- Born: March 22
- Origin: Tokyo, Japan
- Genres: J-pop, Techno
- Occupation: Composer
- Instruments: Keyboard, Synthesizer
- Years active: 1998–present

= OdiakeS =

OdiakeS (born March 22) is a Japanese composer from Tokyo, Japan who has worked for a variety of visual novel companies. His first work was on the game One: Kagayaku Kisetsu e under Tactics. When the staff of One left Tactics to create the company Key, OdiakeS became a member of Key and had a hand in the musical composition of Key's first title Kanon. After Kanon was complete, OdiakeS left Key and became a freelance artist; over time he has been employed by several different visual novel companies. OdiakeS has also been active with his dōjin music circle SJV-SC.

==Career==
OdiakeS began his musical career for visual novels with One: Kagayaku Kisetsu e by the company Tactics under Nexton released in 1998. After the completion of One, OdiakeS, and much of the staff who made One, including Jun Maeda, Itaru Hinoue, Shinji Orito, and Naoki Hisaya, left Tactics to work under the video game publishing company VisualArt's where they formed the company Key. After forming Key, OdiakeS worked on the music for their first title Kanon released in 1999, which proved to be very popular in the adult game market in Japan. Despite being one of the founding members of Key, OdiakeS left Key after Kanons release and became a freelance music artist. OdiakeS returned for Key for a short time in 2000 to help with Air's arrange album Ornithopter, along with in 2004 for Clannad's remix album -Memento-.

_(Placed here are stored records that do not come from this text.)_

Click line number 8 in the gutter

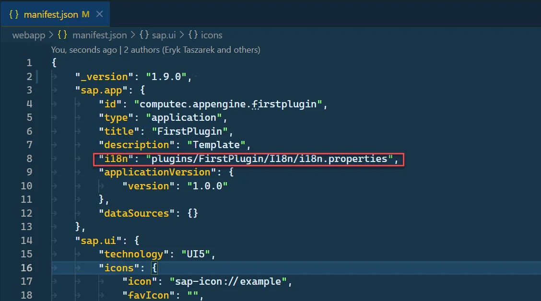point(29,158)
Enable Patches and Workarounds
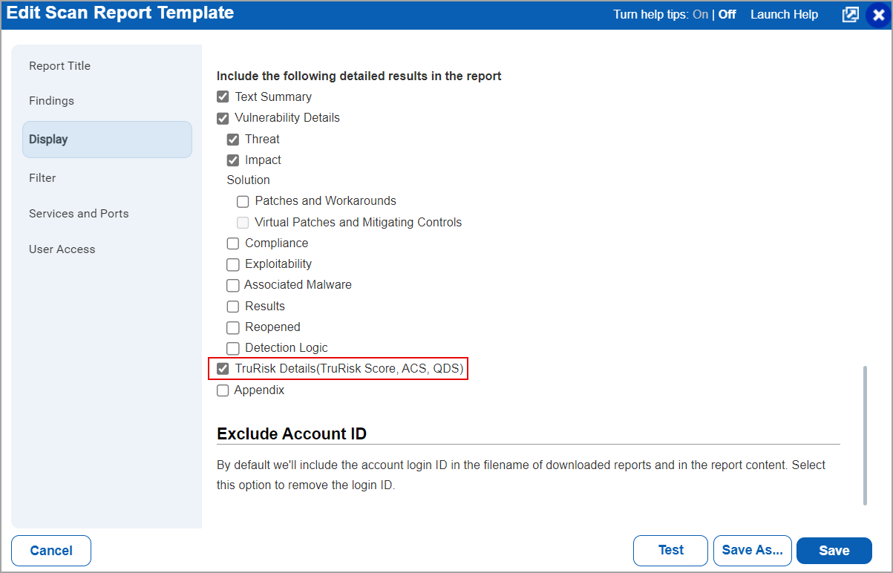Viewport: 893px width, 573px height. pyautogui.click(x=243, y=201)
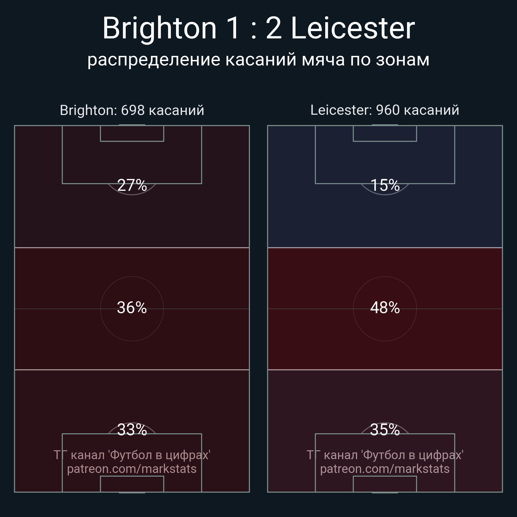This screenshot has width=517, height=517.
Task: Click the Brighton 1 : 2 Leicester title
Action: (x=259, y=28)
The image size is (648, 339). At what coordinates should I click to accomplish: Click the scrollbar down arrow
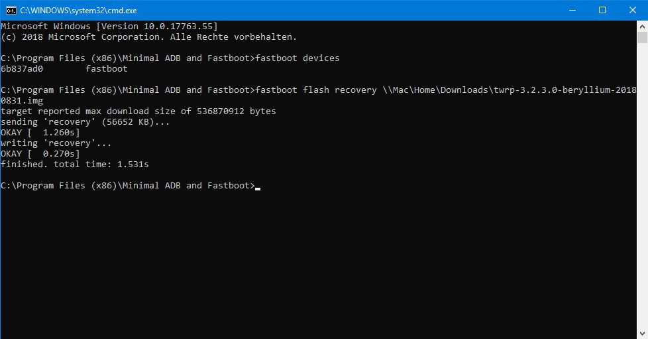pos(642,334)
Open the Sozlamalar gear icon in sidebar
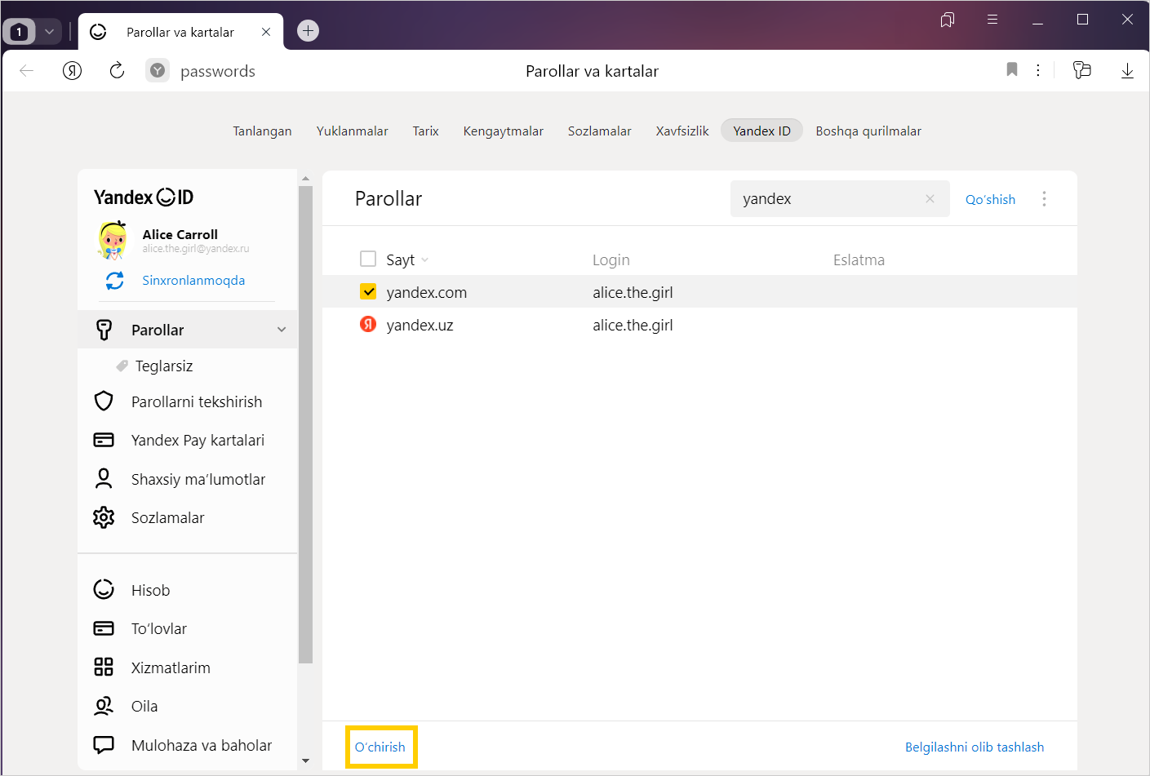This screenshot has width=1150, height=776. coord(104,517)
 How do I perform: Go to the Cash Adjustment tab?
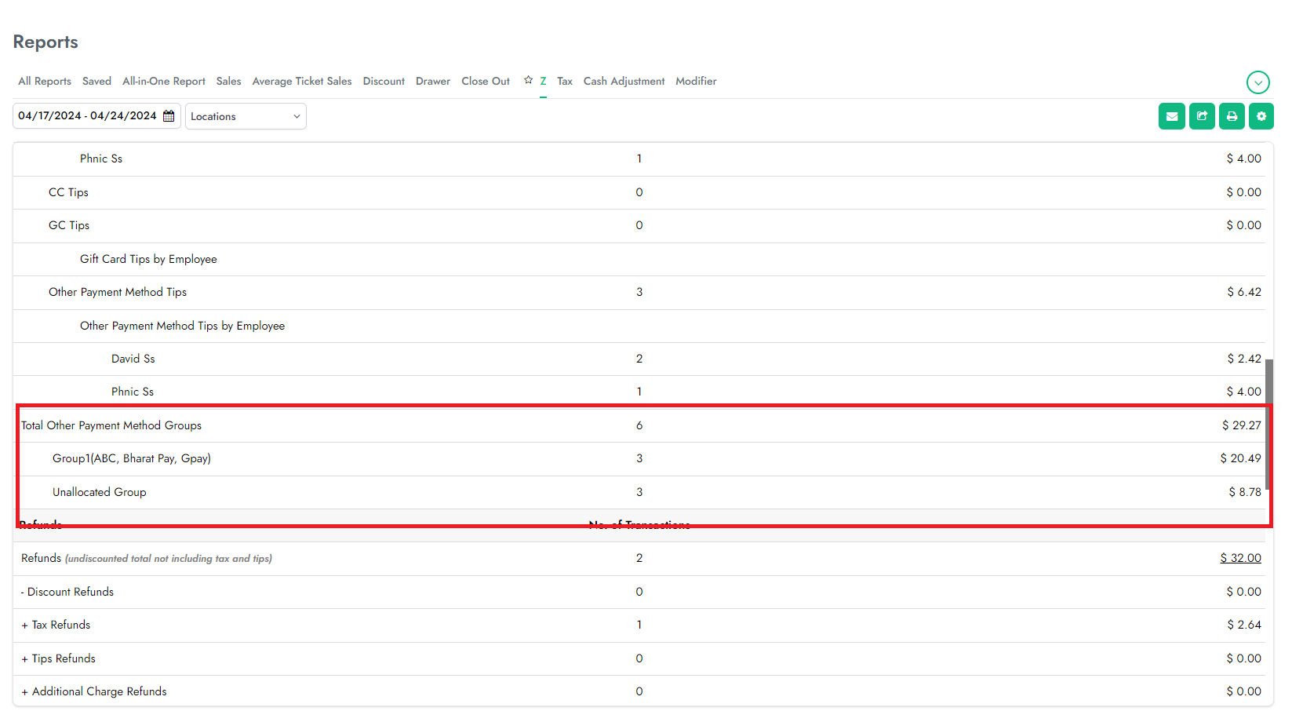point(624,81)
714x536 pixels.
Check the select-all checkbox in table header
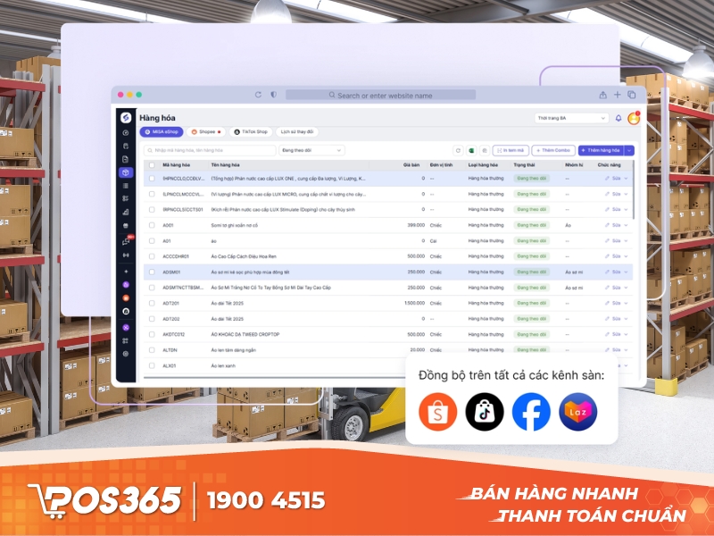(x=151, y=164)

Since he was not affiliated with a single company or publishing firm, OdiakeS continued to provide music for visual novels for many different companies. The year 2000 proved to be a busy year for OdiakeS when he contributed to the music in no less than six visual novels for four separate companies. Three of these titles were by Janis—London Star: Koi no Double Click, Watashi no Arika., and Triangle Heart 3: Sweet Songs Forever—while the remaining three were Omakase Dōkōkai by Rain Software, Remel by Usagi Kurabu, and Prism Heart by Pajamas Soft. OdiakeS continued to work with Pajamas Soft between 2001 and 2002 with three more titles for the company: Prism Box, Pandora no Yume, and Pandora no Bikkuri Hako. Also in 2002, OdiakeS provided music for Windmill's Yuihashi, along with Pajamas Soft's Panic!! Kero Kero Kingdom. In 2003, he worked to produce music for Puchi Pajama's Punitsuma: Okusan wa Anata Iro, and back to Pajamas Soft for their title Pizzicato Polka: Suisei Maboroshi Yoru. The following year in 2004, OdiakeS provided his services for TinkerBell's Hana Maru!, Pajamas Soft's Oku-sama wa Miko? R: Pretty Fiancée, F&C's White Breath: With Faint Hope, and Puchi Pajama's Pure Maid: Kise Kaeshite ne. OdiakeS worked on two games in 2005, Xuse's Chikan Mono Thomas II, and Windmill's Happiness!. In 2006, he helped with music for Prism Hearts sequel Prism Ark again for Pajamas Soft, along with providing music for Whirlpool's Ina ☆ Koi! Oinari-sama to Motemote no Tatari, and Limit Max's Hime Nin: Sakura. In 2007, OdiakeS provided music for Siesta's Arpeggio: Kimi Iro no Melody, and Pajamas Soft's Prism Ark: Love Love Maximum. In 2008, OdiakeS arranged two songs on Twinkle Crusaders arrange album Kira-Kira Sound Festival for Pajamas Soft's sister brand, Lillian. Also in 2008, OdiakeS provided music for Whirlpool's MagusTale Infinity. He composed all of the background music in Hooksoft's 2011 game Strawberry Nauts.